Misato and Shinji in a room not looking at each other but staring in front

Shinji’s estranged feelings towards his father are also akin to the divide between the older generations who urged their children to participate in society, and the younger generation who refused to see the point. Many of Evangelion’s characters suffer from parental conflict but Shinji’s damaged relationship with his father is the most crucial. With the exception of Misato, all of the adults in his life fail to understand Shinji, and to Gendo especially, Shinji isn’t a son as much as he is a means to an end. All of the pressure from Gendo and NERV agents only adds to Shinji’s withdrawal, making Shinji the perfect audience avatar: a young Japanese kid forced to accept daunting and psychologically-tolling responsibilities because the society that failed him says he must.

The more Shinji is forced to identify with his status as an Eva pilot, the more detached he is from himself and society; he is given no space nor encouragement to become anything else, leaving him increasingly disillusioned but unable to imagine an exit to the system. Shinji’s father, NERV, and capitalism alienates him from his duties, eventually reducing him down to nothing. I think that’s why some find Shinji’s relationship with Rei so interesting. She acts as Shinji’s foil in a way—unlike Shinji, who doesn’t want to pilot the Evangelion despite having nothing else, Rei feels absolutely compelled to pilot the Evangelion for the same reason: she has nothing else. 

Shinji and Rei on platforms facing an abyss

These feelings of worthlessness are at the core of the show, and are why the show resonated with the Japanese youth at the time. It represented their bleak worldview and provided an outlet to channel their anguish and angst. Who were the Japanese youth to trust? The big companies and government? The ones who had failed to keep a stable economy? The ones who sat around while unemployment was on the rise, barred these kids out of a promising future, yet continued to mercilessly scold them for not being productive citizens of society?

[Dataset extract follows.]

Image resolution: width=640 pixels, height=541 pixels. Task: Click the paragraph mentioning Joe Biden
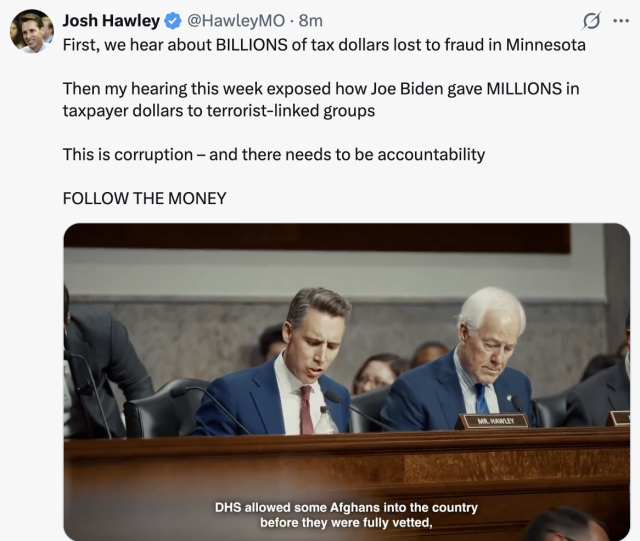321,100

Evangelion’s success is not just in its story and many philosophical complexities, but how it spoke to ordinary citizens during a time marked by panic and desolation. Many years later after Japan’s recession, as well as Fukushima, the COVID pandemic, and the recent Noto earthquake, it still does. Here in America, we’ve gone through the horrors of 9/11, the Iraq War, the 2008 Wall Street recession, the rise of authoritarianism, and mass shooting after mass shooting after mass shooting after mass shooting after mass shooting. So long as societal abandonment and disenfranchisement exist, so too will Evangelion’s staying power.